PLA: Is randomly selecting the update important?
The official description of the perceptron learning algorithm says that we randomly select an incorrectly classified point, and then update to nudge that point closer to being correctly classified.
If we actually randomly select the next point from the uniform distribution of misclassified points, we're going to have to do a lot of annoying bookkeeping, because every single time we update, we'll have to recheck every single point, figure out which ones are now misclassified (remembering that a previously correctly classified point can now be misclassified after update), and randomly pick one of the bad points for the next update. Now, obviously, if the PLA is going to converge, it will converge no matter how we pick the next misclassified point, as long as we eventually get to every misclassified point. How much difference does it make if we select our update points nonrandomly? I'll do the random update for the homework, just in case it makes a difference, but I suspect it doesn't on average. 
Re: PLA: Is randomly selecting the update important?
I had originally chosen the first mismatched point instead of a randomly selected one. For N=10 there wasn't much difference, but for N=100 the random choice performed better (to the point where it could affect the selected answer).
Also, though I wasn't able to make it happen, it seems the algorithm may not converge if next point is not selected randomly (could get stuck in some sort of infinite loop). 
Re: PLA: Is randomly selecting the update important?
No, the algorithm will always converge eventually if there is linear separation, no matter how you pick the misclassified point. And the proof isn't that difficult.
But now we have one person in one thread saying that they found picking the points at random gave better results, and another person in another thread saying picking the first misclassified point gave better results. Mysterious. My strategy would be to start with the last misclassified point, the one I just updated with; try it again if it is still misclassified, and then pick the next misclassified point in the list. 
Re: PLA: Is randomly selecting the update important?
Thanks, I'll have to check out the proof for myself, but trust you're right. I assume the book contains a proof, just haven't gotten my hands on copy yet (in transit).
As for performance between selecting 1st mismatch vs. random mismatch, I doublechecked by running my code both ways a few times and random choice took considerably fewer iterations. Hopefully the other poster mixed it up when typing... 
Re: PLA: Is randomly selecting the update important?
I don't recall if the book contains a proof of PLA convergence or not. If not, there's an outline of one in the slides for lecture 2 of Geoffrey Hinton's neural network course at Coursera. Here's a link to those slides: lecture 2. The relevant slides are in parts 2c and 2d.

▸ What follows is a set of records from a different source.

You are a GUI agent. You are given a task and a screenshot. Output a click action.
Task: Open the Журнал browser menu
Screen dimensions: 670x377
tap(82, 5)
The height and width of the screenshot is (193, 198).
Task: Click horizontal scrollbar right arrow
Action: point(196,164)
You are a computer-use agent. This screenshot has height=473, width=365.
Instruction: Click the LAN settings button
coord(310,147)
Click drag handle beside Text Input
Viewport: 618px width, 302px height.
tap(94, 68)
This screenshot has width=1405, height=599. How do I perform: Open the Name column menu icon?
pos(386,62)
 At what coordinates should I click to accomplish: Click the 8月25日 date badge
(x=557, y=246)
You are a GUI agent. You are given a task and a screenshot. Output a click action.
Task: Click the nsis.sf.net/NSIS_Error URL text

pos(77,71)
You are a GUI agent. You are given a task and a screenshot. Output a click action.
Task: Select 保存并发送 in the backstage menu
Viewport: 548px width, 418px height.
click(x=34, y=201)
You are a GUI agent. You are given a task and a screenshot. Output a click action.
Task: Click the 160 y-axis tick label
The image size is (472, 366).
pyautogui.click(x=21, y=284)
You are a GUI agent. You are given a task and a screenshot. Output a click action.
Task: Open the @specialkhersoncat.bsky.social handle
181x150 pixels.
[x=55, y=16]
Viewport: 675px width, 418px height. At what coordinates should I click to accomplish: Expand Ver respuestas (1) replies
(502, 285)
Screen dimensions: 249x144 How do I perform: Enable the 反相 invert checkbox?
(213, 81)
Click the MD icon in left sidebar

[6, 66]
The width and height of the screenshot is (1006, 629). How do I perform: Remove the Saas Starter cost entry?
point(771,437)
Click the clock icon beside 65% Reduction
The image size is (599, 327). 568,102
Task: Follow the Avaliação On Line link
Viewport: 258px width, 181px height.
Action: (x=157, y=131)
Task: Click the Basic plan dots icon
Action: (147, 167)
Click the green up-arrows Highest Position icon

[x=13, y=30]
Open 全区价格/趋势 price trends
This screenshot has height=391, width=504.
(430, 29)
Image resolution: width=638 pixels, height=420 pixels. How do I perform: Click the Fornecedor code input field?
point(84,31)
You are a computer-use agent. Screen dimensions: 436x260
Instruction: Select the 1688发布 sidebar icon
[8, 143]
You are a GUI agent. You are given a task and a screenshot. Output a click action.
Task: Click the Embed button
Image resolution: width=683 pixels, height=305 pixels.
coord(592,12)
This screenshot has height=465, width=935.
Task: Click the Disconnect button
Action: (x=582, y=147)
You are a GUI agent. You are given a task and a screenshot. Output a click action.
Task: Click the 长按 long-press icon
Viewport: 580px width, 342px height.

Re: PLA: Is randomly selecting the update important?
The proof for the PLA convergence is given as a guided problem 1.3 (Enjoy!)
The proof applies no matter which misclassified point you pick at each iteration. In practice I have not observed significant differences between first misclassified and random misclassified. As pointed out picking a misclassified point requires some overhead. In CSspeak, it takes O(N) time. To pick the first one (first according to index), make a pass through the data picking the first point that is misclassified. For a random one, do the same but passing through the data in a random order. Quote:

Re: PLA: Is randomly selecting the update important?
Quote:
For PLA convergence, the random selection doesn't matter much, and the observed differences can be datadependent. You may want to be aware that the PLA is a very special algorithm, though. In most of the learning algorithms that you will see in the future, the "selection" shall better be of a random or some more clever strategy  an arbitrary choice may not always work well. Hope this helps. 
Re: PLA: Is randomly selecting the update important?
You can do a (virtual) random permutation of the points,
That's got to be O(N) at least, though. 
Re: PLA: Is randomly selecting the update important?
Quote:

Re: PLA: Is randomly selecting the update important?
I think the algorithm "moves in the right direction" on the last point, though I think the sign of the dot product could still be incorrect after an iteration (this is what Exc.1.3 in the book walks you through). However, there's no guarantee that improvement will ever get you there (could be monotone sequence of increasingly small steps, though I think it's easy enough to convince oneself this won't happen) or that this point will not get "messed up" later in another iteration when you are taking care of a different misclassified point.
Problem (as opposed to "exercise") 1.3 of chapter one, as magdon pointed out, steps you through a full proof of PLA convergence. I haven't attempted it yet, but seems pretty involved. 
All times are GMT 7. The time now is 05:49 AM. 
Powered by vBulletin® Version 3.8.3
Copyright ©2000  2019, Jelsoft Enterprises Ltd.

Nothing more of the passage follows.